Deepseek grew out of the AI research unit of High-Flyer, an $8 billion asset hedge fund manager known for its AI-powered trading.
“When humans make investment decisions, it’s an art, and they just do it by the seat of their pants. When a computer program makes such decisions, it’s a science, and it knows which solution has the best solution. ” Liang said in a 2019 speech.
Born in 1985, Liang grew up in China’s southeastern Guangdong province. He went to the famous Zhijiang University in China and specialized in Machine Vision. A few years after graduating, Liang founded High Flyer in 2015 with two college friends.
According to people close to him, Liang prefers to be considered an engineer rather than a trader. His high flyers were China’s pioneers in applying deep learning to computerized trading. Modeled after the human brain, this technique allows computers to analyze more diverse types of data.
DeepSeek’s flagship model is free, but the company charges users to connect their own applications to DeepSeek’s models and computing infrastructure. An example is a business that wants to tap technology and have AI answer customer questions.
Early last year, Deepseek lowered the price of the service to a fraction of what other vendors were charging, prompting the Chinese industry to launch a price war.
The co-founder of the Silicon Valley-based startup said his company moved from the Humanity Claude model to DeepSeek in September to predict financial returns using Generative AI. Tests showed that DeepSeek performed similarly at about a quarter of the cost.
“Openai’s model is great for performance, but we also don’t want to pay for power we don’t need,” Poo said.
At a meeting on January 20, Deepseek’s Liang told Chinese Premier Li Qiang that while Chinese companies are catching up, American restrictions on exporting advanced chips to China are still a bottleneck.
In 2019, High-Flyer began building a cluster of chips for AI research. This is a portion of the funds generated by financial businesses. The company said it later built a larger cluster of about 10,000 Nvidia graphics processing units that can be used to train large language models.
Only a handful of companies in China had computing infrastructure powerful enough to develop such a model by late 2022, when Openai released ChatGPT.
Deepseek said in a technical report that it used a cluster of over 2,000 Nvidia chips to train its V3 model.

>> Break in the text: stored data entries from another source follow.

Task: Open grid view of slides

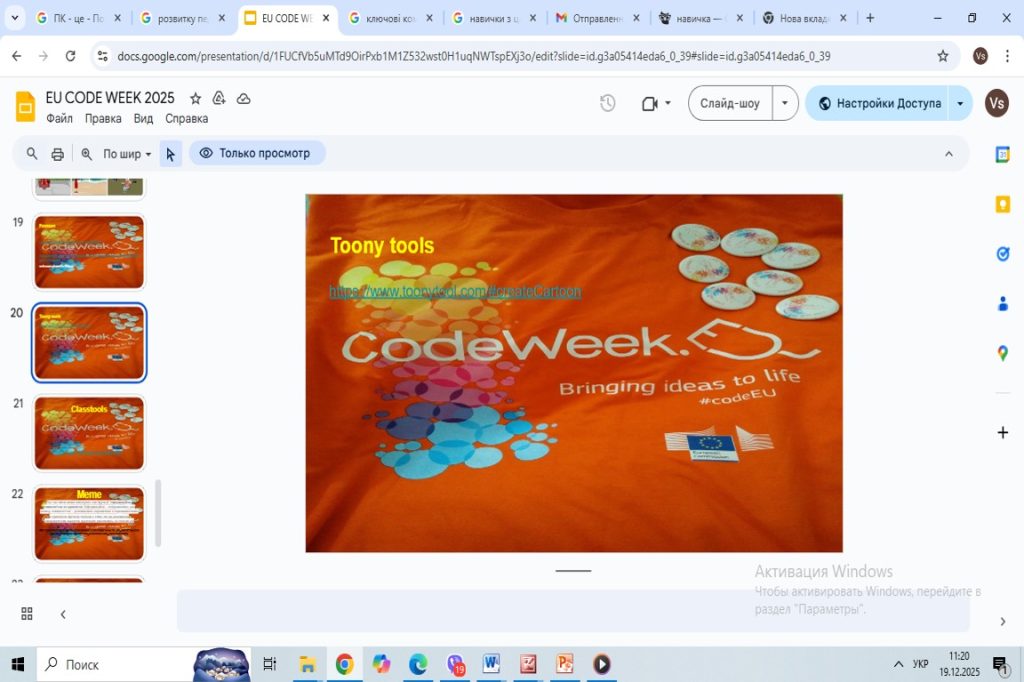Action: 27,614
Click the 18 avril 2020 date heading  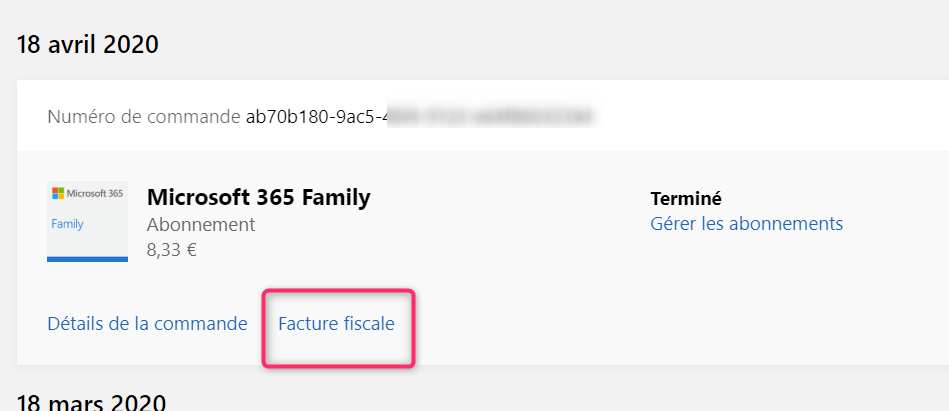click(x=88, y=44)
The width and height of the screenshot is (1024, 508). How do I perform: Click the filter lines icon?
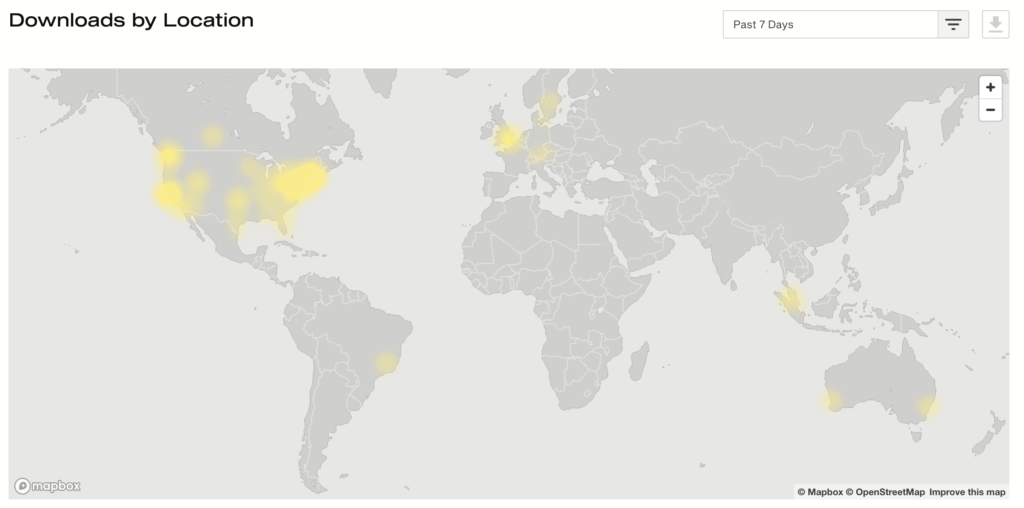953,24
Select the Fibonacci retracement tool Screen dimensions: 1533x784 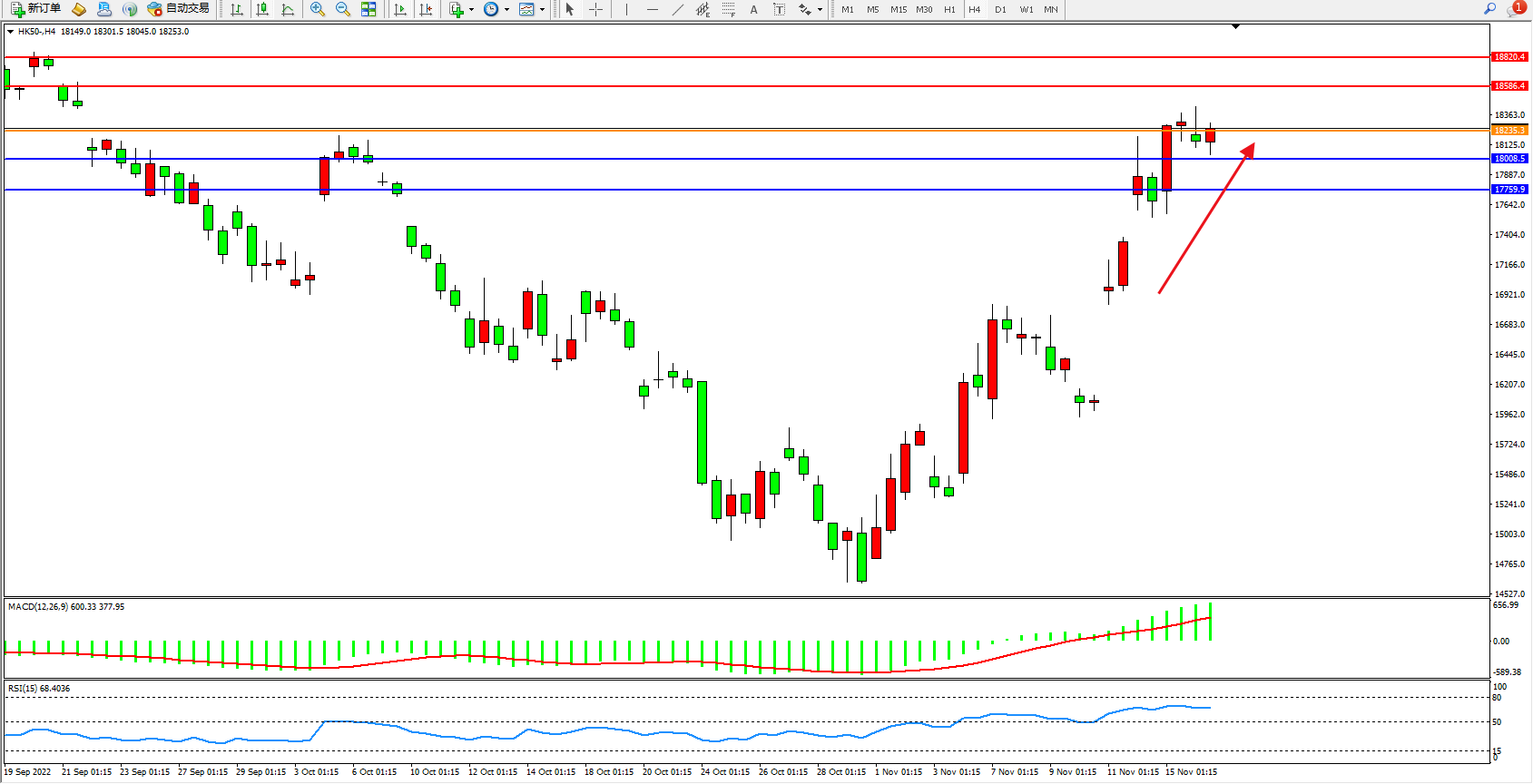point(728,9)
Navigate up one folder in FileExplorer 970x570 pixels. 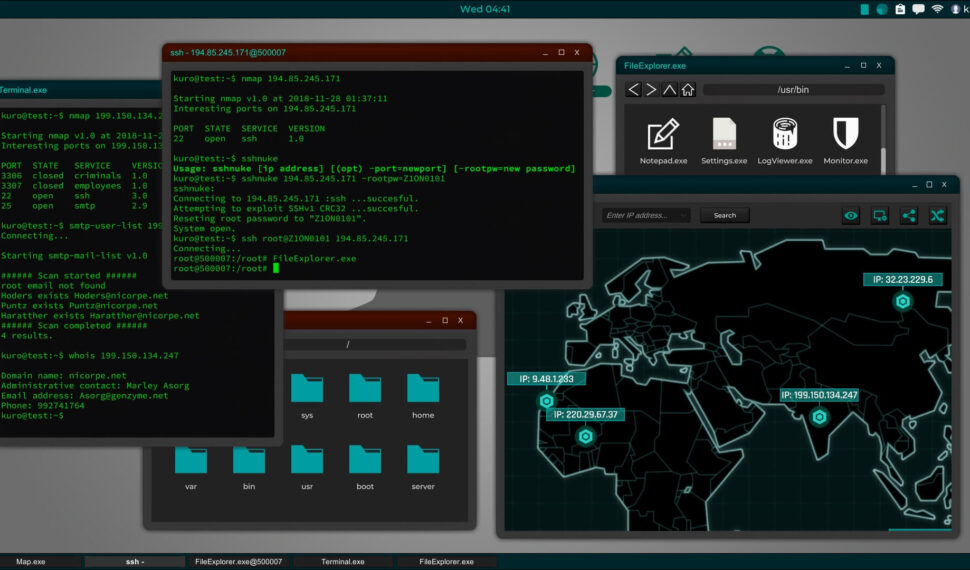coord(669,90)
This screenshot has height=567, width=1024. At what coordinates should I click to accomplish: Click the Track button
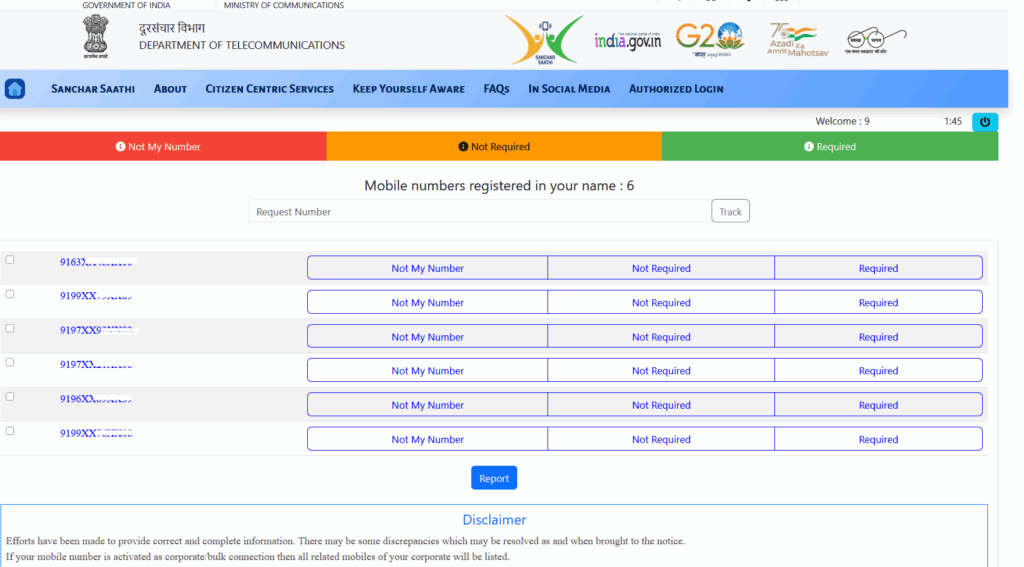730,212
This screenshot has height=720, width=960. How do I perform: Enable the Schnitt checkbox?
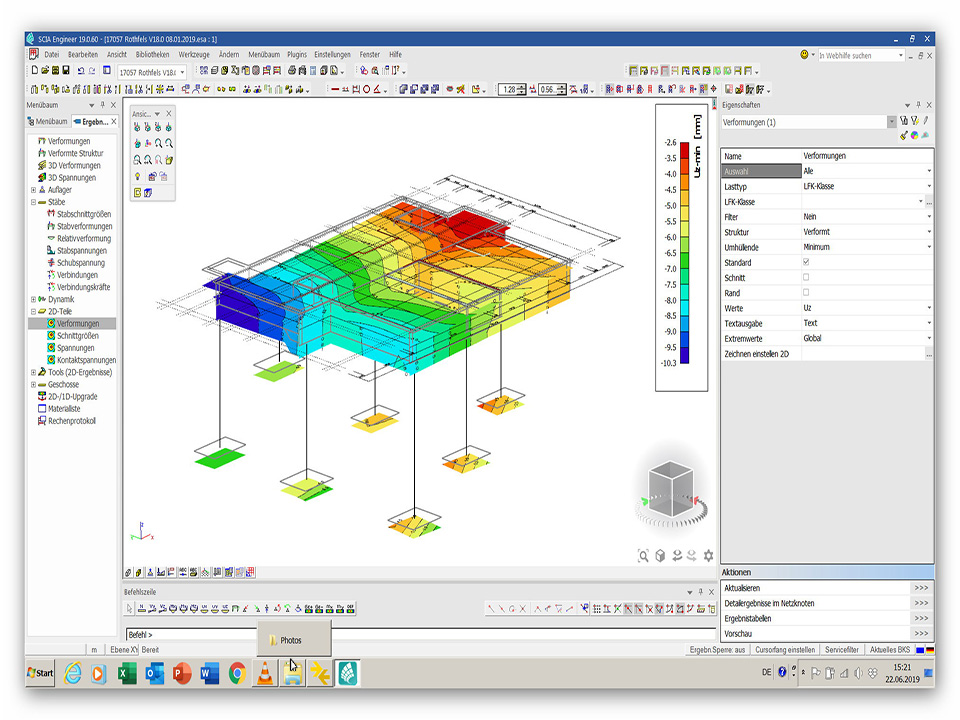pyautogui.click(x=806, y=278)
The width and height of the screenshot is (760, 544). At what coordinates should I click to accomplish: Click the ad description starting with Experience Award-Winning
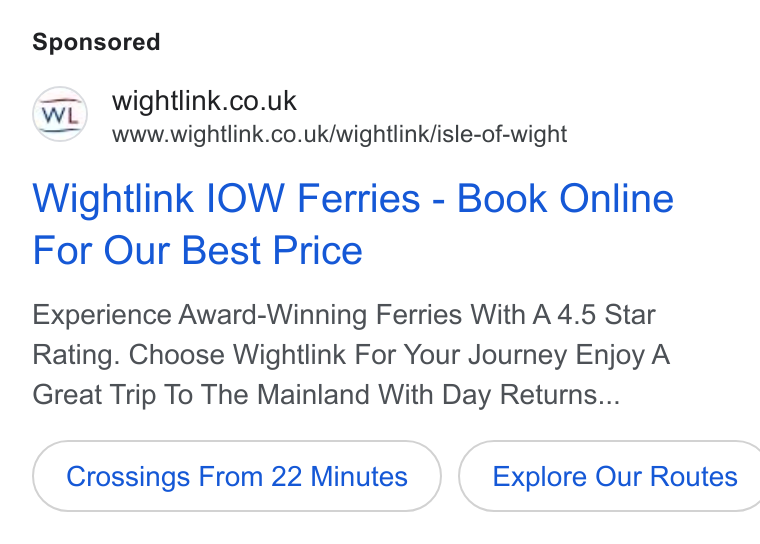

Several US AI experts have recently questioned whether High Flyer and Deep Seek have amassed further computing power beyond what they announced.
Some outside researchers said it lacks the specific ability of more expensively trained rivals to track the context of long conversations, for example.
For the latest inference model released on January 20th, Deepseek skipped a process known as supervised fine-tuning. Programmers cultivate the knowledge of human experts to give their models a head start. Deepseek says Openai’s inference models, even though models designed to solve tricky math problems and similar challenges, omit supervised fine-tuning and focus on reinforcement learning. I said it’s comparable to O1.
Jim Fan, a senior research scientist at Nvidia, hailed the Deepseek paper reporting the results as a breakthrough. He said that with X, it was “reminiscent of earlier pioneering AI programs that mastered board games such as chess without first imitating a human grandmaster.”
Zack Kass, a former Openai executive, said that despite the American limitations, Deepseek’s progress “underscores a broader lesson: Resource constraints often fuel creativity.”
Stu Woo contributed to this article.